Ever look at your dorm room or apartment walls and wonder, “My decorations are alright, but a poster of myself would really spice this place up”? Well, it’s your lucky day! The UGL is excited to announce the READ, WATCH, PLAY Poster Contest. Yes, it is your golden opportunity to get YOUR FACE on a poster. You can hang it on the wall and show it off to friends, or you can hang it somewhere dark and scare your friends. It’s totally up to you because it will be all yours! So, here’s how it’s going down.

General Poster 1

1. You must be a current undergraduate student at the University of Illinois.

2. You must like us on Facebook and follow us on Twitter.

3. You will then pick a book, movie, or video game that you want to pose with. Explain to us (just 2 or 3 sentences) why you chose that book, movie, or video game and why you think other undergrads would be interested in it.

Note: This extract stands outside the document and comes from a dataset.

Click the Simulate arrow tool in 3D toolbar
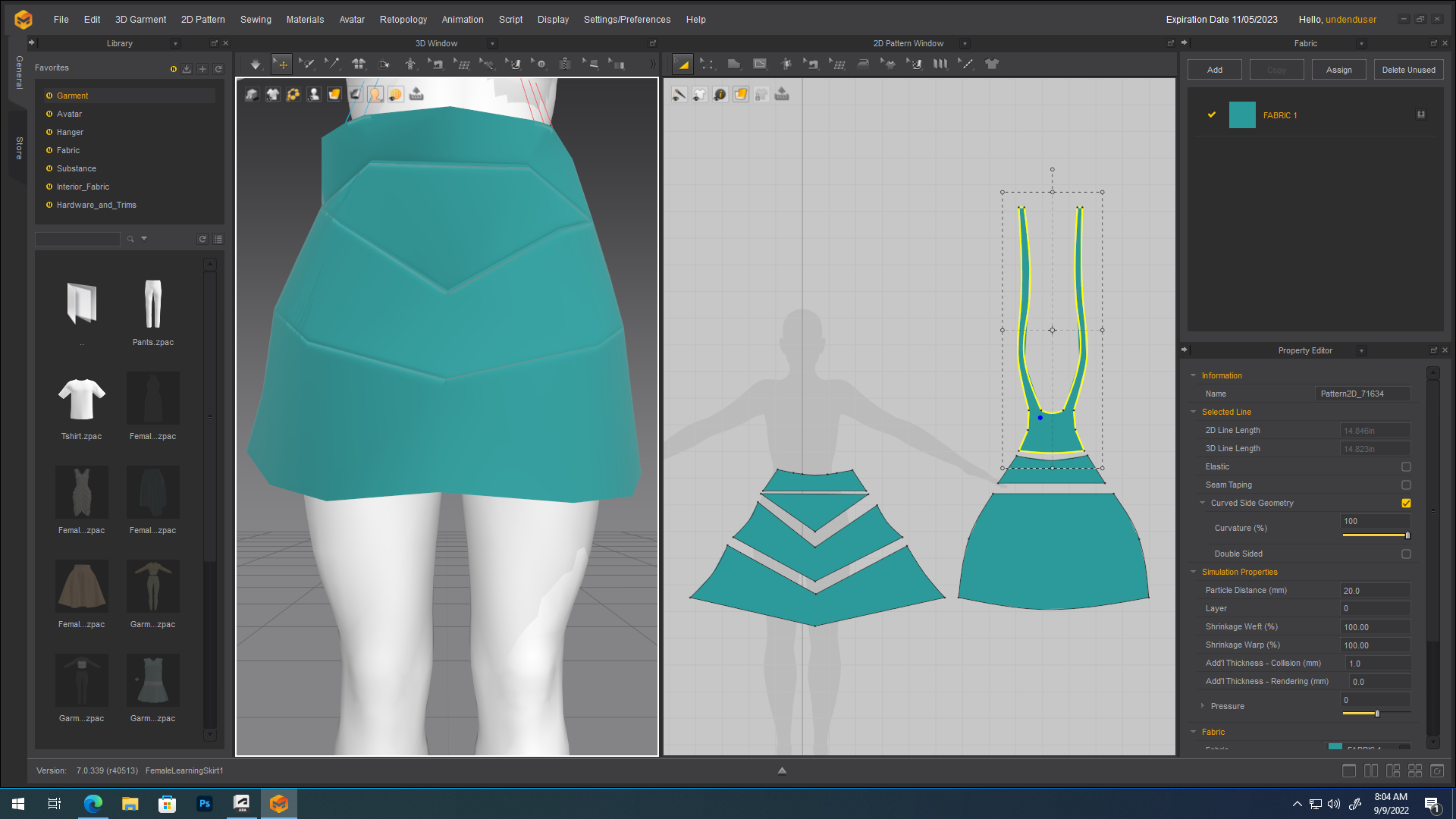The image size is (1456, 819). click(256, 64)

4. What is your favorite service or space at the Undergraduate Library and why?

A print application will be available at the Circulation desk on the upper level of the UGL. An online application is available at here.

Once a winner is chosen, a “photo shoot” will take place at the video production studio in the UGL. Be ready to reveal your inner supermodel. Once the photos are done, the poster will be printed out and displayed at our wonderful library through spring. An extra poster will be printed out for you to keep!